The Treasury report came just days after Lew sent a similar warning message directly to House Speaker John Boehner, R-Ohio. In an October 1 letter, Lew said the government reached its statutory borrowing limit in May and is just weeks away from exhausting all of its extraordinary measures to pay the government’s bills. “Today, I am writing to inform Congress that as of today Treasury has begun using the final extraordinary measures,” the letter reads. Once the temporary measures are exhausted, the Treasury will have approximately $30 billion to meet the nation’s financial commitments, which can run as high as $60 billion on some days, Lew said.
No Shutdown Solution
The current government shutdown, caused by Congress’s failure to pass a temporary, stop-gap funding measure known as a continuing resolution by October 1, could worsen the effects of not raising the debt limit, according to the Treasury report. Lawmakers have passed several versions of temporary funding bills, but neither Democrats nor Republicans have found a compromise for a final budget agreement. In the interim, House lawmakers worked on measures to pay the national guardsmen and open up national parks on October 3.

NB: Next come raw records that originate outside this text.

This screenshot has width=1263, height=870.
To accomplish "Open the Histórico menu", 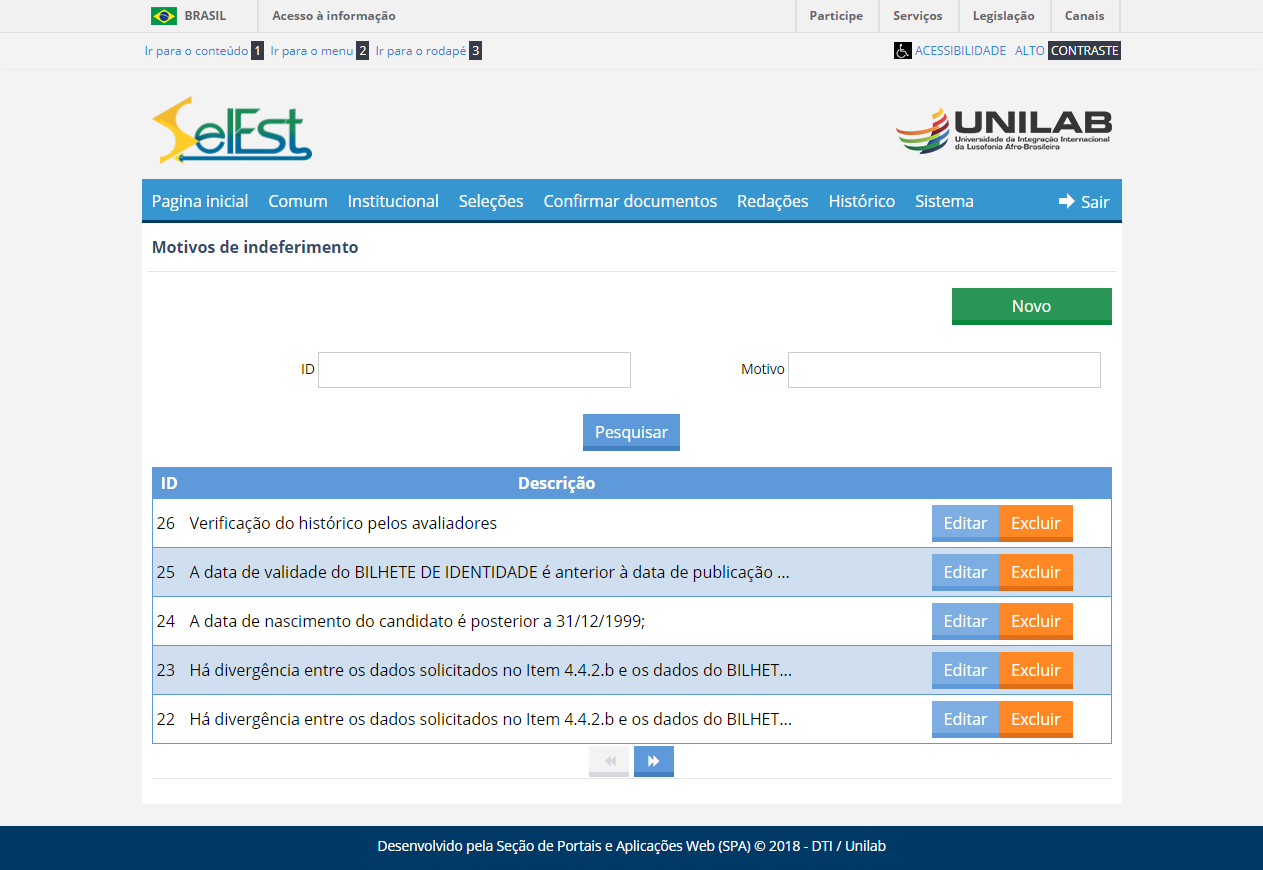I will coord(861,201).
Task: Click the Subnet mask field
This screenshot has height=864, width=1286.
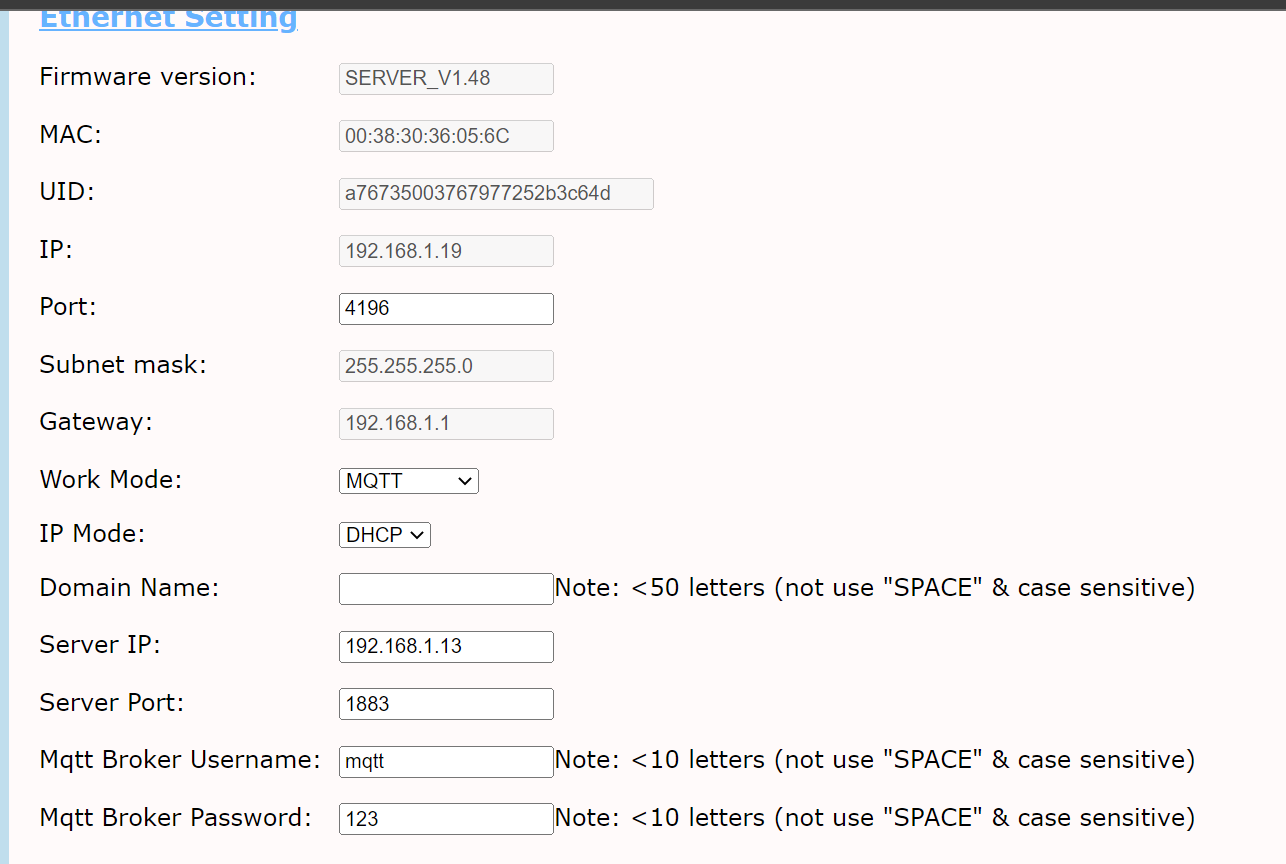Action: pyautogui.click(x=446, y=366)
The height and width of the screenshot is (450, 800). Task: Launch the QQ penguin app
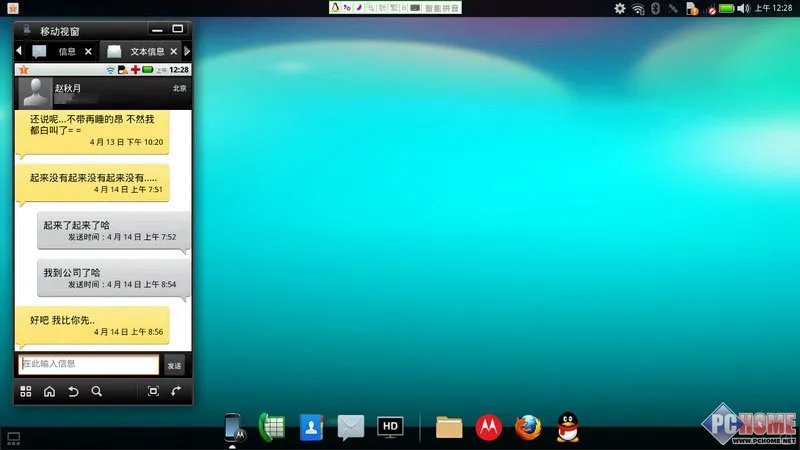click(568, 427)
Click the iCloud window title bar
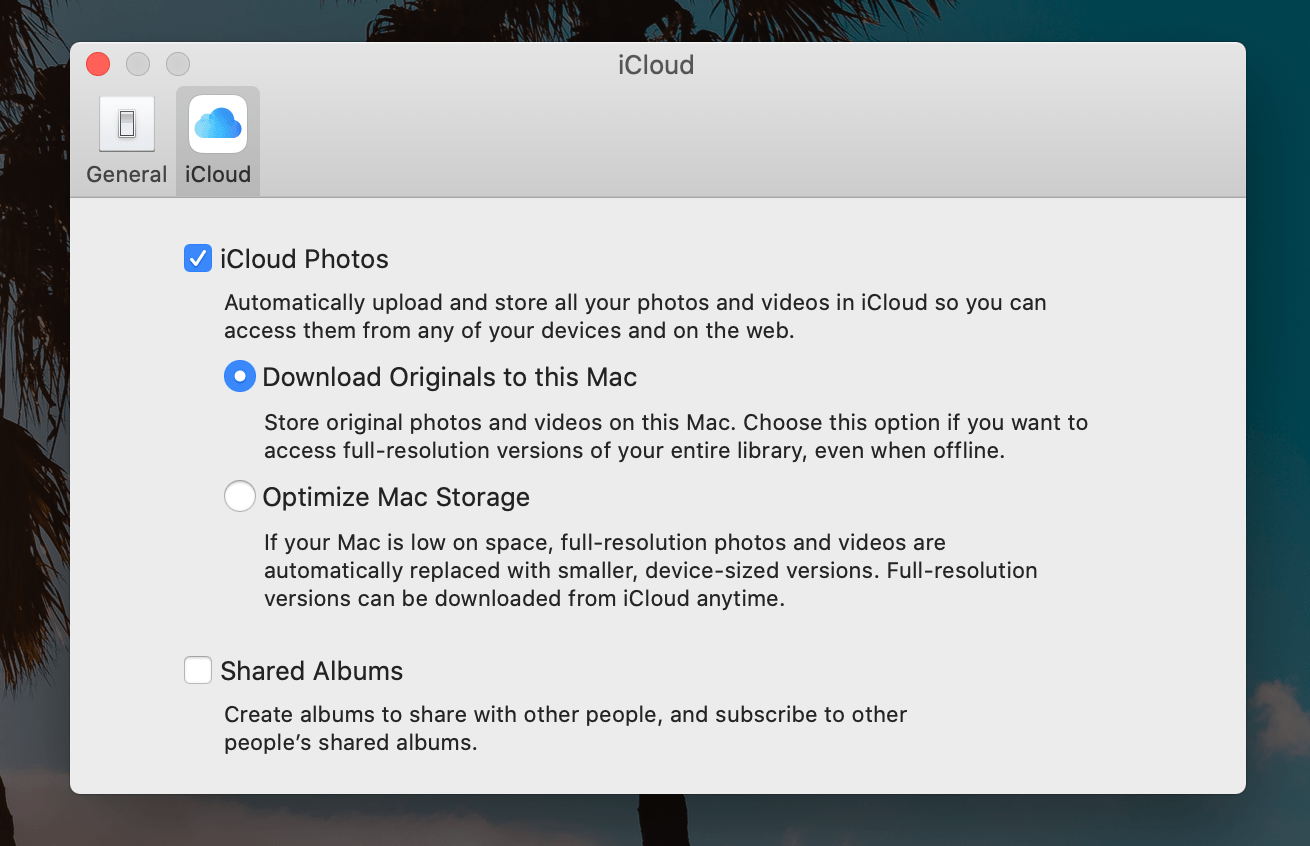The image size is (1310, 846). coord(656,64)
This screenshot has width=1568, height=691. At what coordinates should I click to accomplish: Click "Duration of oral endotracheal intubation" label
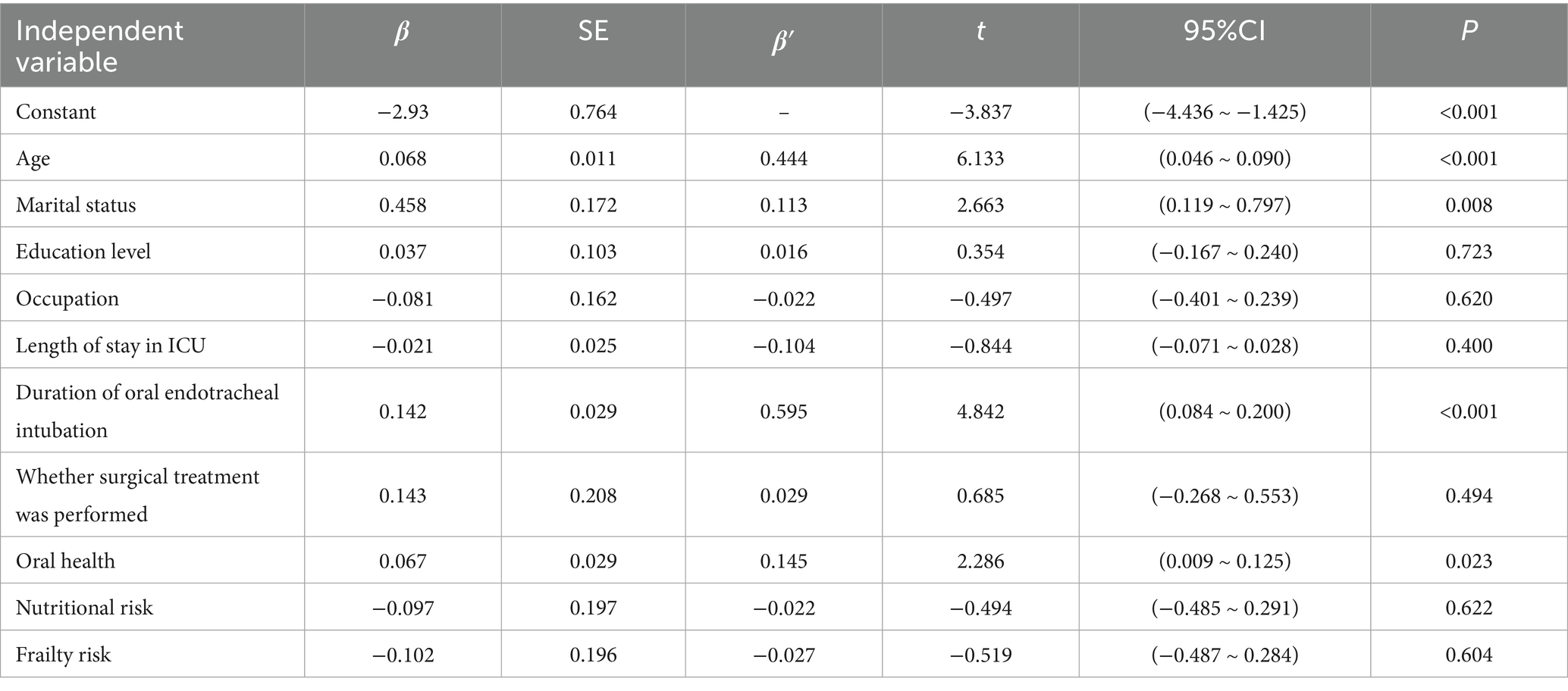[x=147, y=411]
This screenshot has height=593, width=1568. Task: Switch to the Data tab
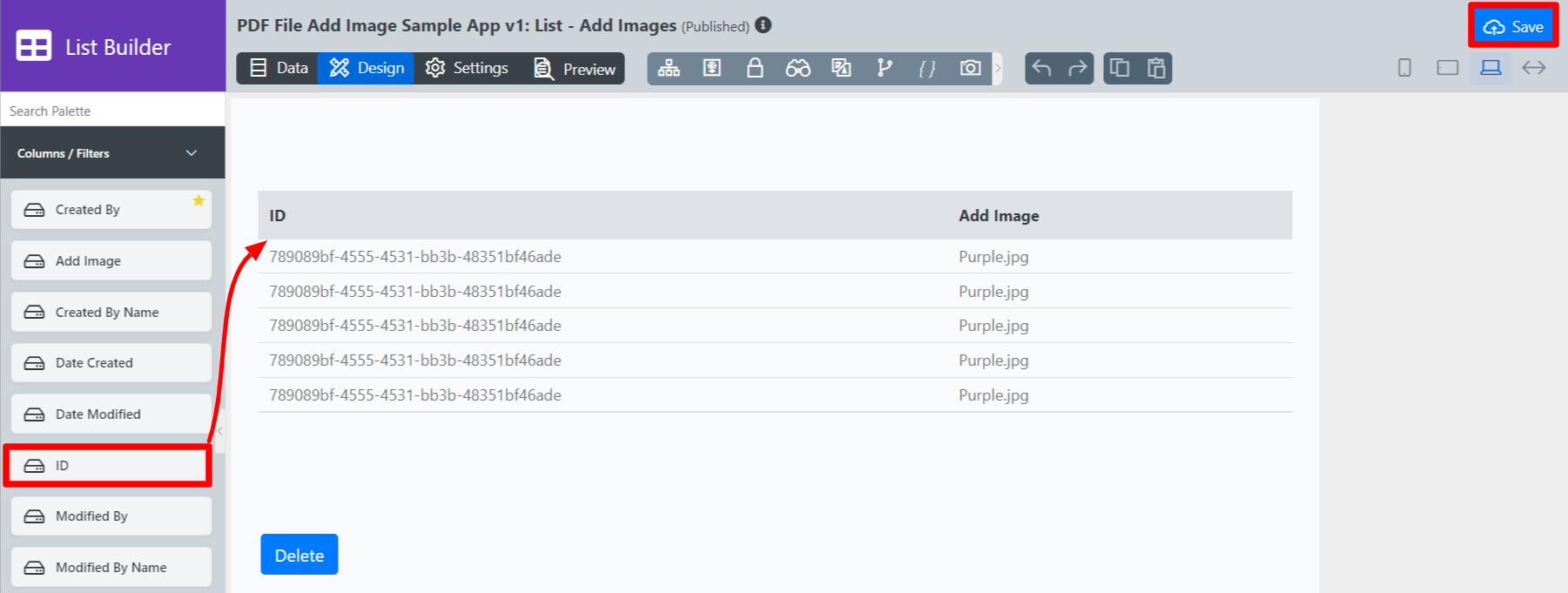(x=279, y=68)
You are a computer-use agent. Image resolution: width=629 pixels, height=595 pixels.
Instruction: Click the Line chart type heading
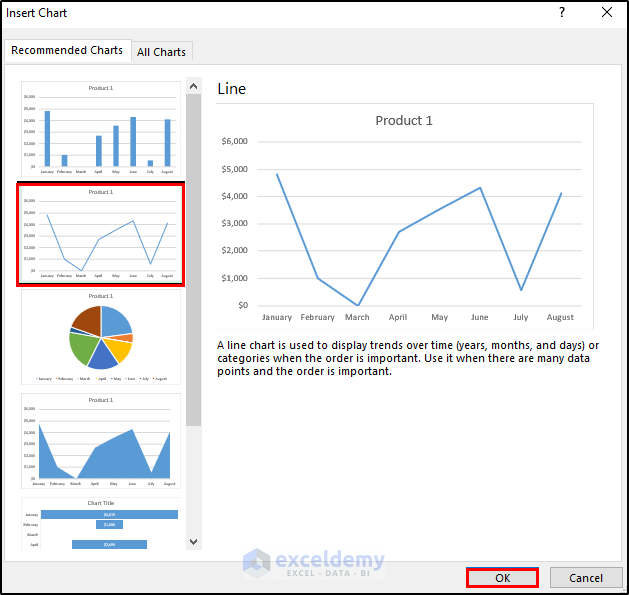(x=231, y=89)
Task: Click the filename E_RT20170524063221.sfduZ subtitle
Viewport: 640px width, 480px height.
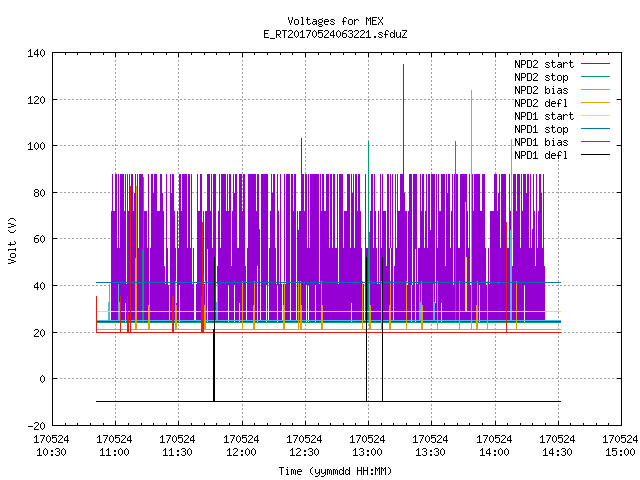Action: tap(336, 34)
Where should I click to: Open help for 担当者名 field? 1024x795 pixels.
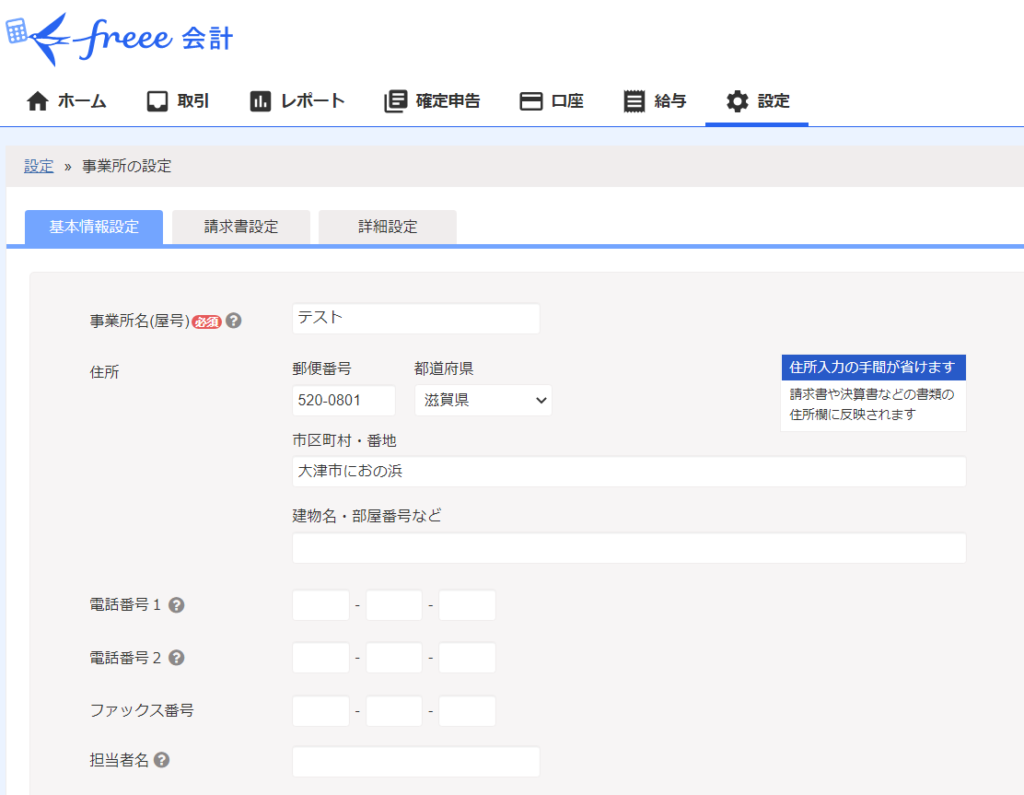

The House approved the Pay Our Guard and Reserve Bill (HR 3230) and Honoring Our Promise to America’s Veterans (HJRes 72), but the Senate appeared unlikely to approve of the measures designed to relieve some of the effects of the government shutdown. Senate Democrats said they do not support a piecemeal approach to reopening the federal government and would prefer the House to pass a funding bill that does not include changes to the Patient Protection and Affordable Care Act (PPACA) (P.L. 111-148).
At least one bipartisan effort to end the standoff over government funding centers around repealing a tax provision in the PPACA. Reps. Ron Kind, D-Wis., and Charles Dent, R-Pa., sent a letter to Boehner and House Minority Leader Nancy Pelosi, D-Calif., suggesting ending the stalemate with a six-month extension of the federal budget at an annualized rate of $986 billion.
The lawmakers also suggested that the PPACA’s $30-billion medical device tax be repealed, and the missing revenue be replaced by extending a pension stabilization provision included in a transportation authorization bill that passed the Senate in June 2012. “It is time that we break this impasse. We are ready to work together to move forward on these important issues,” the bipartisan letter reads.